Imperial China: 900–1800 | |
Author: | Frederick W. Mote |
Cover Artist: | Detail from The Kangxi Emperor's Southern Inspection Tour scroll |
Country: | United States |
Language: | English |
Subject: | Chinese history |
Publisher: | Harvard University Press |
Pub Date: | 1999 |
Media Type: | Paperback/Hardcover |
Pages: | 1136 |
Isbn: | 0-674-01212-7 |
Oclc: | 54436613 |
Imperial China: 900–1800 is a history book written by Frederick W. Mote, Professor of Chinese History and Civilization, Emeritus, at Princeton University. The book was published in 1999 by Harvard University Press.[1]
As the title suggests, Imperial China covers the 900-year period from the year 900 to 1800. In terms of Chinese history, it covers the period from the fall of the Tang dynasty to the middle of the Qing dynasty, shortly before the beginning of China's Century of Humiliation at the end of the Qing dynasty. It covers the Five Dynasties and Ten Kingdoms period, Liao dynasty, Song dynasty, Western Xia state, Jin dynasty, Yuan dynasty, Ming dynasty and the first 150 years of the Qing dynasty.
The nearly 1,000 pages of text are divided into five parts and are further divided into 36 chapters.
Conquest Dynasties and the Northern Song: 900–1127
Conquest Dynasties and the Southern Song: 1127–1279
China and the Mongol World
The Restoration of Native Rule Under the Ming
China and the World in Early Qing Times
Reviewers generally considered the book comprehensive.

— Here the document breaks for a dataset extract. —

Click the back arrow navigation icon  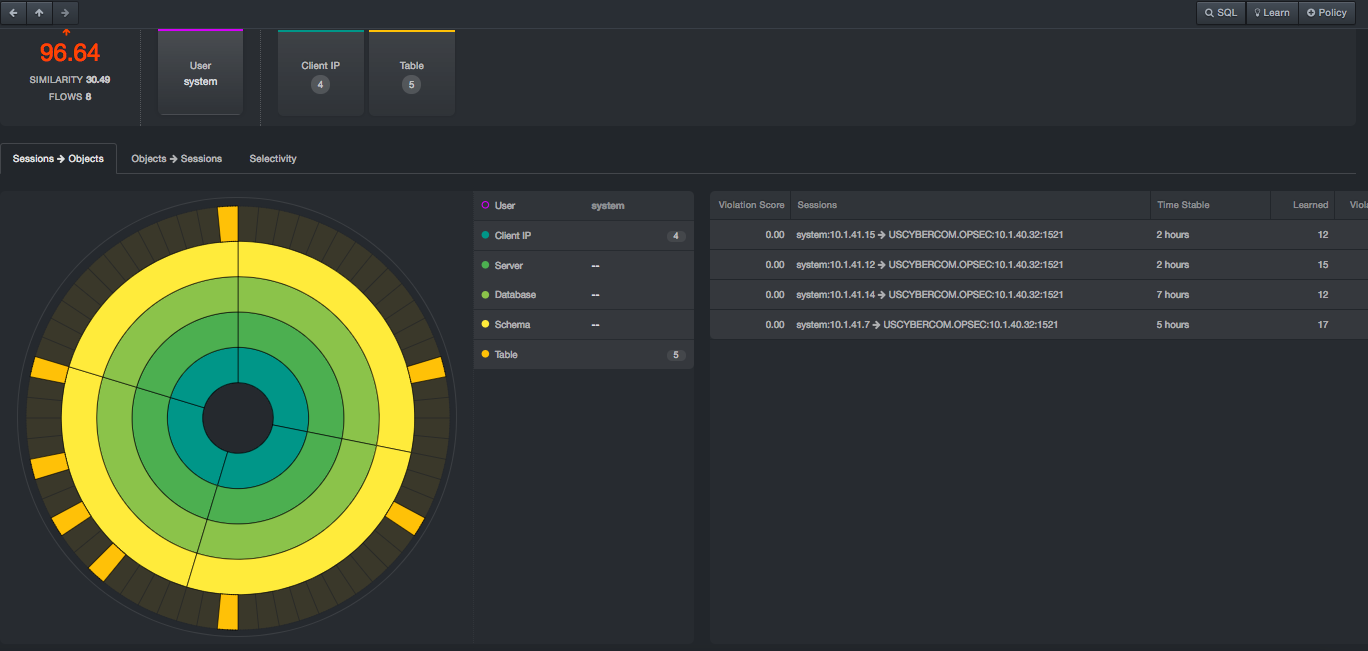14,13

Lucian Pye's review for Foreign Affairs characterized it as "history on a grand scale but with intimate details", lauding it for making "vivid the full dimensions of China's greatest centuries."[2] Denis Sinor, writing for The Historian, felt that that the book's coverage of fine arts was lacking but nevertheless praised the way it used political history as a backdrop for many other subjects, such as economics and religious philosophy, and wrote that Mote "deserves our gratitude for assembling, to our benefit, this vast material."[3]